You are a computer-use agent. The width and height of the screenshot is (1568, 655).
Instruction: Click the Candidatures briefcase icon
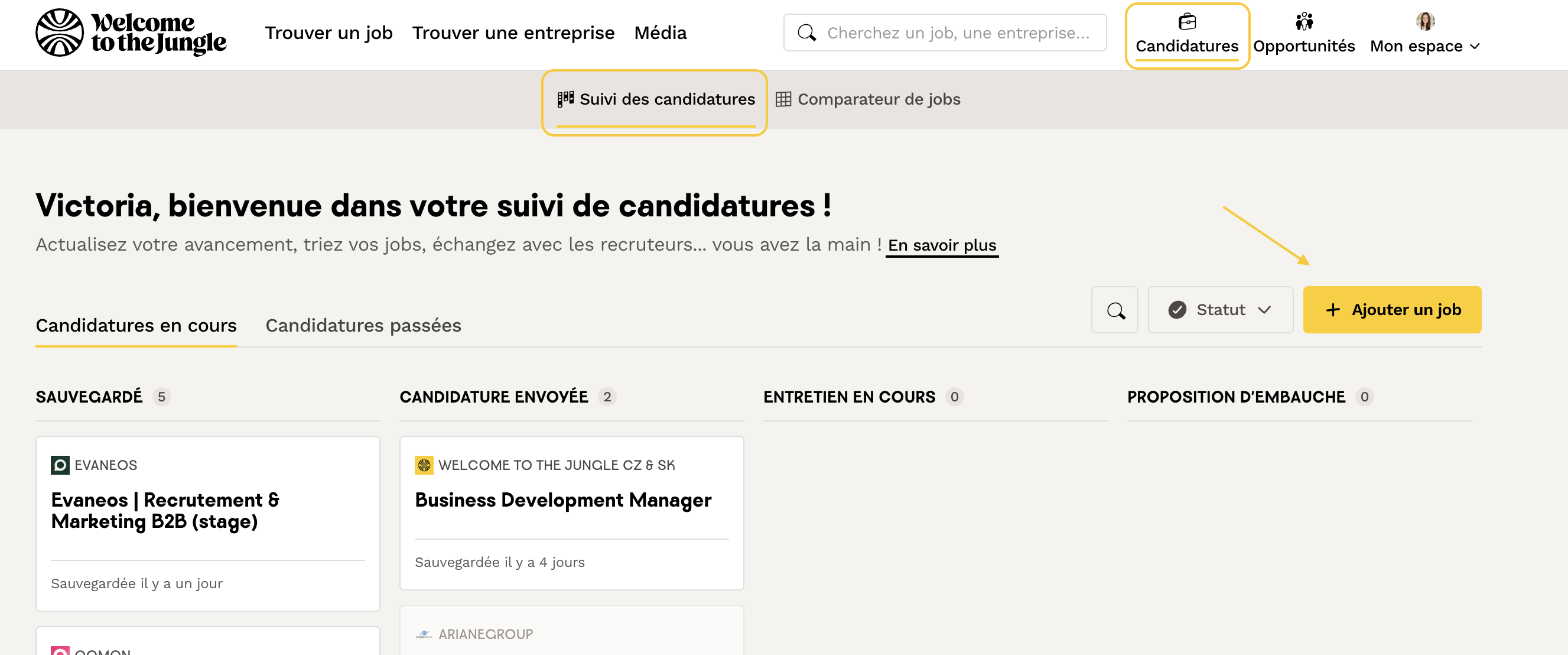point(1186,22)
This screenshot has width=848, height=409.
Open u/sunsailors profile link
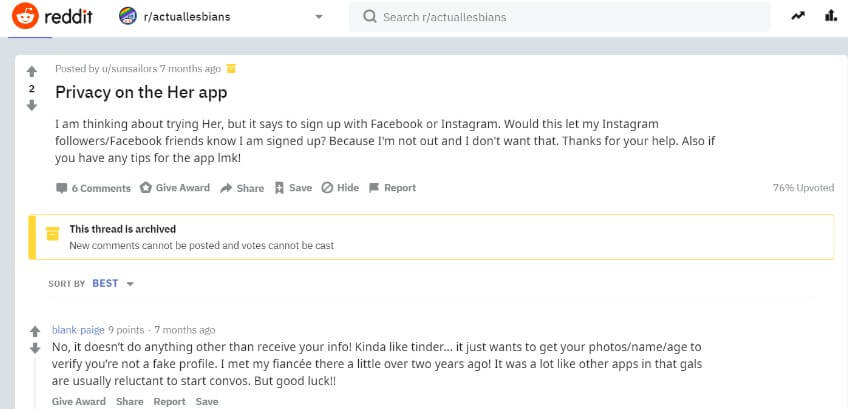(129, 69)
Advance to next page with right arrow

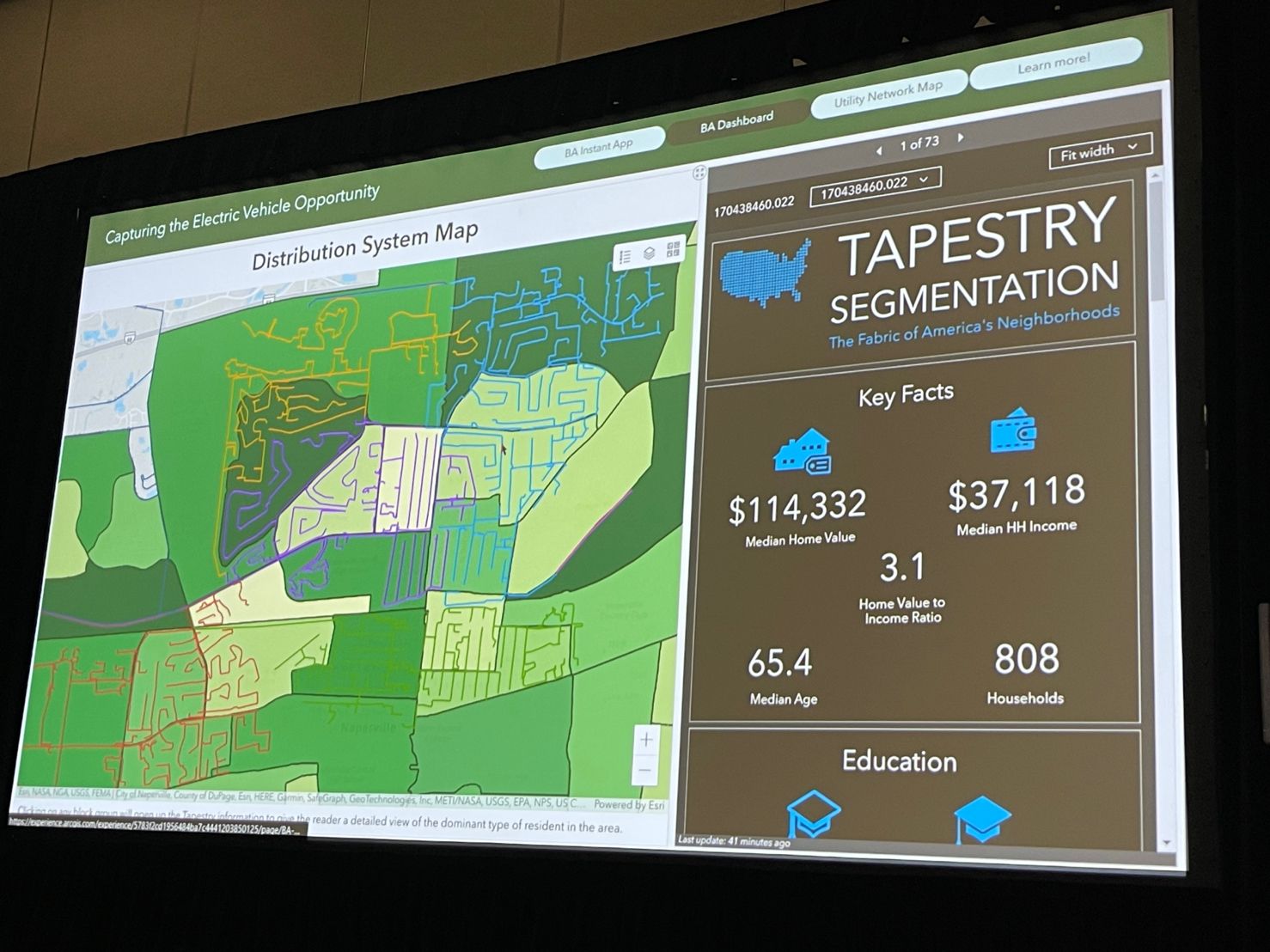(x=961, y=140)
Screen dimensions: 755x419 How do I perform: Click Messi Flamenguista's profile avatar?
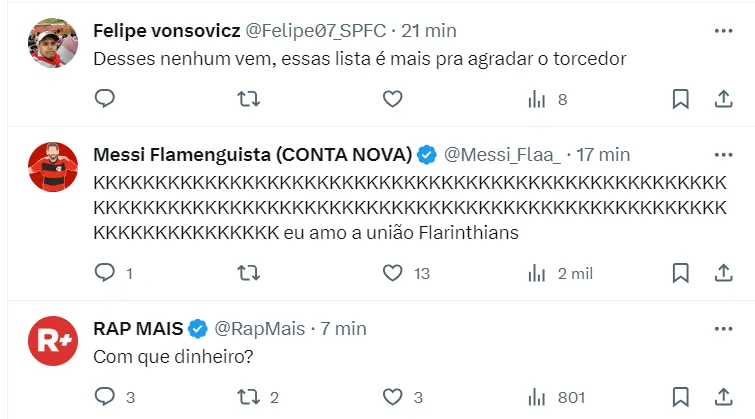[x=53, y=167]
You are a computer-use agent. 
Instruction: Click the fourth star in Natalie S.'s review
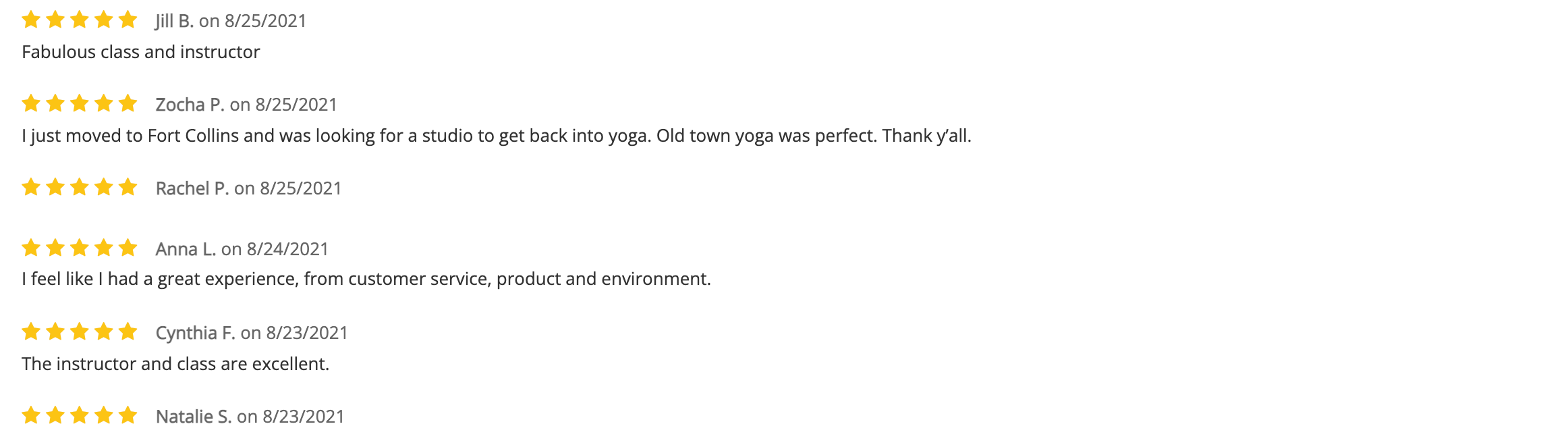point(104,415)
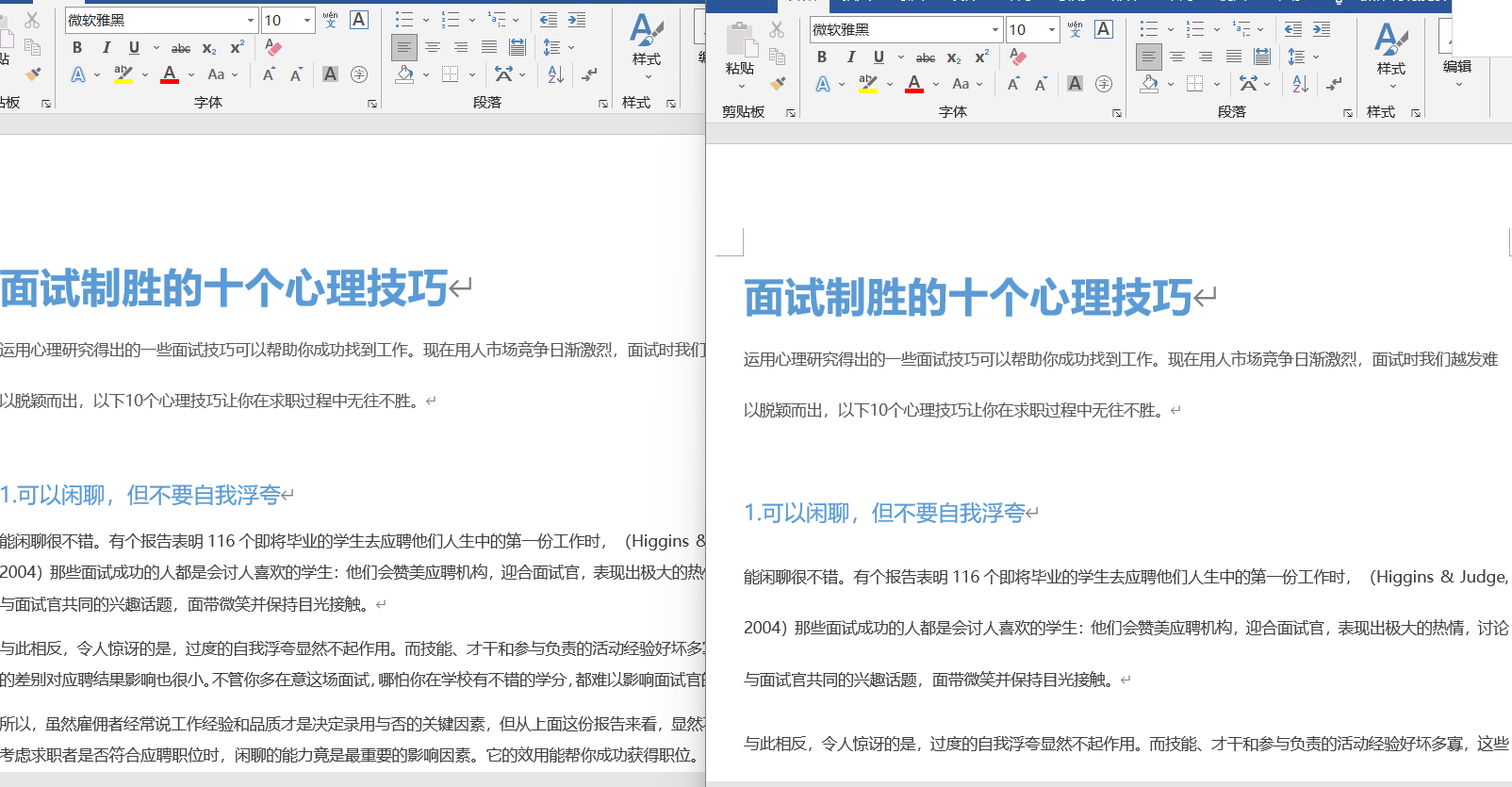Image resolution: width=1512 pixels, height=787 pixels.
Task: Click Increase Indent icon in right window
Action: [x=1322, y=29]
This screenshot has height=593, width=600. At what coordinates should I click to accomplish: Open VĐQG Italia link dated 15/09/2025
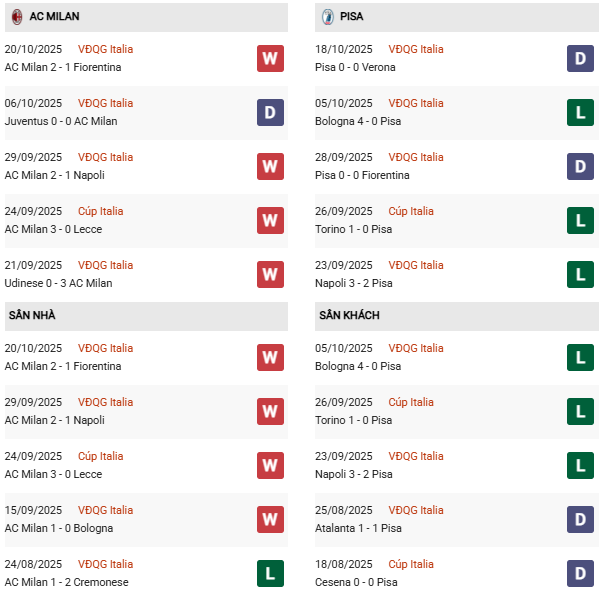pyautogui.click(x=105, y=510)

What to work on - Turn every line of the records above into a Markdown table with the columns Row and Text, numbering the rows and skipping blank lines. Leave the pictures out.

The result -
| Row | Text |
|---|---|
| 1 | You are a computer-use agent. The width and height of the screenshot is (1568, 655). |
| 2 | Instruction: Click the Candidatures briefcase icon |
| 3 | point(1186,22) |
| 4 | This screenshot has width=848, height=409. |
| 5 | Open u/sunsailors profile link |
| 6 | (129, 69) |
| 7 | Advance to next page with right arrow |
| 8 | (x=961, y=140) |
| 9 | Screen dimensions: 755x419 How do I perform: Click Messi Flamenguista's profile avatar? |
| 10 | [x=53, y=167] |
| 11 | You are a computer-use agent.  |
| 12 | Instruction: Click the fourth star in Natalie S.'s review |
| 13 | point(104,415) |
| 14 | Image resolution: width=1512 pixels, height=787 pixels. |
| 15 | Task: Click Increase Indent icon in right window |
| 16 | Action: [x=1322, y=29] |
| 17 | This screenshot has height=593, width=600. At what coordinates should I click to accomplish: Open VĐQG Italia link dated 15/09/2025 |
| 18 | pyautogui.click(x=105, y=510) |